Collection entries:
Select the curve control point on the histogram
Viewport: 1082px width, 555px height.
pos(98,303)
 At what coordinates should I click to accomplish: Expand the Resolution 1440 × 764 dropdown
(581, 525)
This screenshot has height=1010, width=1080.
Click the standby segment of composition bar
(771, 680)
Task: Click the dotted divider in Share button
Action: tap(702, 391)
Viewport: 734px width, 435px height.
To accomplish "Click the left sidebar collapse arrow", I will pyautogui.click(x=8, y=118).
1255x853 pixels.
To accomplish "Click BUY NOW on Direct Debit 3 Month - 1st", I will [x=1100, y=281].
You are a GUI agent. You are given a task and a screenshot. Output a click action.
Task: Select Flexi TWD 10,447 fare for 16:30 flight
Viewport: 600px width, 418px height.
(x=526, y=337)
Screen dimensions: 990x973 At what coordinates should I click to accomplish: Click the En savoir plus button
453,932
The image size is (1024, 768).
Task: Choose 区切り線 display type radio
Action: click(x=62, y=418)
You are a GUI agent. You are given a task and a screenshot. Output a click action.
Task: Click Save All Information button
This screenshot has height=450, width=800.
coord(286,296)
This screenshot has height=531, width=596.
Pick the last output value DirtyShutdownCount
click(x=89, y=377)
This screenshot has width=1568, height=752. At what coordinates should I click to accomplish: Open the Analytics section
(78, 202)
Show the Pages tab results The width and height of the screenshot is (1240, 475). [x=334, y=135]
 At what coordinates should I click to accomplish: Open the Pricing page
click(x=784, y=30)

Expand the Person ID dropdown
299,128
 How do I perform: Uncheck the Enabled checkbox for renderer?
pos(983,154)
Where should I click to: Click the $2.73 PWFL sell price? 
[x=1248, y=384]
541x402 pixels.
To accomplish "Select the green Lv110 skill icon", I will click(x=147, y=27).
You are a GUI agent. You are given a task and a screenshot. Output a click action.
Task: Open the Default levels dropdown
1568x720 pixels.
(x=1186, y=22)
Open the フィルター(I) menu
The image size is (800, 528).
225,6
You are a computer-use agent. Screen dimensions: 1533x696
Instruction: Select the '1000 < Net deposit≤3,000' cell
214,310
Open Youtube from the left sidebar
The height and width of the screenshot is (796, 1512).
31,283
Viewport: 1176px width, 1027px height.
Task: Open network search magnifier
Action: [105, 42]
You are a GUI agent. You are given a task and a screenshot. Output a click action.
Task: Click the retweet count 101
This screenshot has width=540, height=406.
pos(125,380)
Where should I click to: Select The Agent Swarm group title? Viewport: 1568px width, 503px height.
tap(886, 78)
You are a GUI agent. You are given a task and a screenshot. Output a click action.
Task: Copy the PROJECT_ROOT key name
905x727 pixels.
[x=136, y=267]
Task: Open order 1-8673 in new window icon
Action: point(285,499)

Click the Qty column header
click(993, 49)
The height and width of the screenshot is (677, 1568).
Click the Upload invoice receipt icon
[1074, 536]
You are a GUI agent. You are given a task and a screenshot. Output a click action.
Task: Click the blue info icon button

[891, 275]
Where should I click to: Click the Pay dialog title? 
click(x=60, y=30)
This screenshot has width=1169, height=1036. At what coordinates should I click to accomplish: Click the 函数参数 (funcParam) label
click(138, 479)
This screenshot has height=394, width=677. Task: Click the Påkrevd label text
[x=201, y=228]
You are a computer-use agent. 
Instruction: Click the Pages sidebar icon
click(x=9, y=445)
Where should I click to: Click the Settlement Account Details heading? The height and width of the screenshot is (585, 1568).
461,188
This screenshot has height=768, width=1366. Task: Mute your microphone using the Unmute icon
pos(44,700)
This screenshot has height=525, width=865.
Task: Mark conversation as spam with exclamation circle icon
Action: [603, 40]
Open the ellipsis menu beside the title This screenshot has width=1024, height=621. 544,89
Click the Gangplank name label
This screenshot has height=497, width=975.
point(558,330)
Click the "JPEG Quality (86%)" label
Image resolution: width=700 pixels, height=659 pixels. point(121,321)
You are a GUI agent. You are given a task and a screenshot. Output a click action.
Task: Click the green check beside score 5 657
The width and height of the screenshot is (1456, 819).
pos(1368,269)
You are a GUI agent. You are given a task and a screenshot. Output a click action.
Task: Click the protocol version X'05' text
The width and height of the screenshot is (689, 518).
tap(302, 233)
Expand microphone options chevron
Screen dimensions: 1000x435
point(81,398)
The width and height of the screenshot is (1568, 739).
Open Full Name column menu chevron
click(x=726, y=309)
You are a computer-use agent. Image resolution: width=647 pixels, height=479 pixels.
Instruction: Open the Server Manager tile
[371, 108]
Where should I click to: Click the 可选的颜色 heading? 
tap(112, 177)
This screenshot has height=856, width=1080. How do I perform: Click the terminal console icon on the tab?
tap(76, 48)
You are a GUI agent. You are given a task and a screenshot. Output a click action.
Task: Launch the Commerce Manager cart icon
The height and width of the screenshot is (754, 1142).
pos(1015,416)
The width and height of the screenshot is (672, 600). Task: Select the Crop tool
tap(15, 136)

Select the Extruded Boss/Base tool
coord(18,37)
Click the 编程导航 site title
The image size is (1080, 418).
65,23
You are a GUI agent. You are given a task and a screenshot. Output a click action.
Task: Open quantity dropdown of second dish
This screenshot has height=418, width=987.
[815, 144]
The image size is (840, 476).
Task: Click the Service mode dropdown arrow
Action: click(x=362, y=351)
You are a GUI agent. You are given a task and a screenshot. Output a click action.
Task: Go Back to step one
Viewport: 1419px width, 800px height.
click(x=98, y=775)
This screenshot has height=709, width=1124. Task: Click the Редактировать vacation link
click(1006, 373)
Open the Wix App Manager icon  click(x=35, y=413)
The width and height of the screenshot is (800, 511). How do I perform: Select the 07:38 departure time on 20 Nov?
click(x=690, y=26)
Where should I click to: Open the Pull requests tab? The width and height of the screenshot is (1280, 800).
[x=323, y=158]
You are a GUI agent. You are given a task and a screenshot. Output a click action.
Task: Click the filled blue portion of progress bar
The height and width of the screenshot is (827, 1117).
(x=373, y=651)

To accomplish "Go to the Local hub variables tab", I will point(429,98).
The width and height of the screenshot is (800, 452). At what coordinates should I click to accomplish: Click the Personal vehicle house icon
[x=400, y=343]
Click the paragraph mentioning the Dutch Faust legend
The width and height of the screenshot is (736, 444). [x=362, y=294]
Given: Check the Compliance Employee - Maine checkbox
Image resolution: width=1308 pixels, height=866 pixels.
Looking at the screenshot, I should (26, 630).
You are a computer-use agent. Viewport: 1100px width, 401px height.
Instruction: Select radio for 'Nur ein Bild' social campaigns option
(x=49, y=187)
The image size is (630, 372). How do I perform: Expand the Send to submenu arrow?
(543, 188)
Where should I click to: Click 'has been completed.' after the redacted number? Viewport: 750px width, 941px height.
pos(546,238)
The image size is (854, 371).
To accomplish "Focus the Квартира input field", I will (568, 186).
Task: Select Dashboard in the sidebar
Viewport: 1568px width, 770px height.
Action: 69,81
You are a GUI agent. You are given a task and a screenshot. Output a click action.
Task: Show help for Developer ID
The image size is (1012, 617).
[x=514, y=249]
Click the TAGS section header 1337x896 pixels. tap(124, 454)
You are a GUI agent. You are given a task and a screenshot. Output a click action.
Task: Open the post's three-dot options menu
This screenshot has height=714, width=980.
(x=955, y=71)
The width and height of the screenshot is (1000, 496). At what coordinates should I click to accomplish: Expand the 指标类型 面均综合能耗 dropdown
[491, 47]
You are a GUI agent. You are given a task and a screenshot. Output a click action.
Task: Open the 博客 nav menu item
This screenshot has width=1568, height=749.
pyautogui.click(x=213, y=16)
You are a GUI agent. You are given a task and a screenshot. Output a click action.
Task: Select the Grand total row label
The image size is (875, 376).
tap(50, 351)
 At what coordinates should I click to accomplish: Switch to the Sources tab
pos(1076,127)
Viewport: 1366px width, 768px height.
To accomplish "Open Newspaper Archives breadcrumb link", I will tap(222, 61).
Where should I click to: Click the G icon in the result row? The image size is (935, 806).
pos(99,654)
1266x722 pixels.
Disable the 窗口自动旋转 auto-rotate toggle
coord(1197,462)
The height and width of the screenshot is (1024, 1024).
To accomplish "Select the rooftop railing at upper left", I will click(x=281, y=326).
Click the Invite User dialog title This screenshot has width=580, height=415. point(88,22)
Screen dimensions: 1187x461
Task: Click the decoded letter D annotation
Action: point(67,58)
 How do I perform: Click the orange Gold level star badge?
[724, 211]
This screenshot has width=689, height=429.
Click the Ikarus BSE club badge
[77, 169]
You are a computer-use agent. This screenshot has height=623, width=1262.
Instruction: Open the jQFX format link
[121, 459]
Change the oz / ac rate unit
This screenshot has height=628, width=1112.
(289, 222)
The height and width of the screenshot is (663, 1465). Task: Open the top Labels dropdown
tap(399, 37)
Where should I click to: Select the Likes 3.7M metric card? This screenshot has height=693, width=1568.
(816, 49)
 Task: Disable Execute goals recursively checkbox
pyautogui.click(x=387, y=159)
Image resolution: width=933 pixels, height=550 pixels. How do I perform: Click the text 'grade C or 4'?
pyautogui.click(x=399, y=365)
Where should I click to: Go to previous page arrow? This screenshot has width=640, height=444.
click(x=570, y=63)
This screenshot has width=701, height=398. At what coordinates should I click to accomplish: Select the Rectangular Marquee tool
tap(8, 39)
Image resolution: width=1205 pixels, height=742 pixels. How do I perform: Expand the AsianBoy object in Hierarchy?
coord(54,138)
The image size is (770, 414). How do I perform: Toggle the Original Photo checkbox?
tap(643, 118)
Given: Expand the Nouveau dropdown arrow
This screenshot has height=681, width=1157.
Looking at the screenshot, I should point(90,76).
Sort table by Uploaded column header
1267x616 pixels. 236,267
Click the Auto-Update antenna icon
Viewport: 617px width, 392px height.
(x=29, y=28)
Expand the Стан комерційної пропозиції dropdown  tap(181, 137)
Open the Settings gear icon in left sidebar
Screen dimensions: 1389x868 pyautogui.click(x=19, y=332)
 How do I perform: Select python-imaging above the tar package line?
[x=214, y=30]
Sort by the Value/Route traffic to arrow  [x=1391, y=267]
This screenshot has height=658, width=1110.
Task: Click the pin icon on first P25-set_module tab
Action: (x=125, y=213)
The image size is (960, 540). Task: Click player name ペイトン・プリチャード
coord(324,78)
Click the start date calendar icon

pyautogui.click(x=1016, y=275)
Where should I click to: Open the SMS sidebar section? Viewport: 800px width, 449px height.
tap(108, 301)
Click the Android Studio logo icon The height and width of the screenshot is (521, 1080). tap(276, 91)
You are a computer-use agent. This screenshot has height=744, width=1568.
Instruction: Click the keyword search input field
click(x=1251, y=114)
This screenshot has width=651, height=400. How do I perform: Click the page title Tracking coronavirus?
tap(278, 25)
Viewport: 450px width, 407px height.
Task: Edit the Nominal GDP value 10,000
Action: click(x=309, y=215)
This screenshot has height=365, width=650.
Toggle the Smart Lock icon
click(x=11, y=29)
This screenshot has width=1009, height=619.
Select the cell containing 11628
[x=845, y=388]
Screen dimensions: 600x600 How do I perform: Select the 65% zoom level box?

> Your task: Using the data above, transcribe the lines that run from the line with "Sort by the" to the line with "Click the Android", both ends kept, and output nothing else.

> Result of the exercise:
Sort by the Value/Route traffic to arrow  [x=1391, y=267]
This screenshot has height=658, width=1110.
Task: Click the pin icon on first P25-set_module tab
Action: (x=125, y=213)
The image size is (960, 540). Task: Click player name ペイトン・プリチャード
coord(324,78)
Click the start date calendar icon

pyautogui.click(x=1016, y=275)
Where should I click to: Open the SMS sidebar section? Viewport: 800px width, 449px height.
tap(108, 301)
Click the Android Studio logo icon The height and width of the screenshot is (521, 1080). tap(276, 91)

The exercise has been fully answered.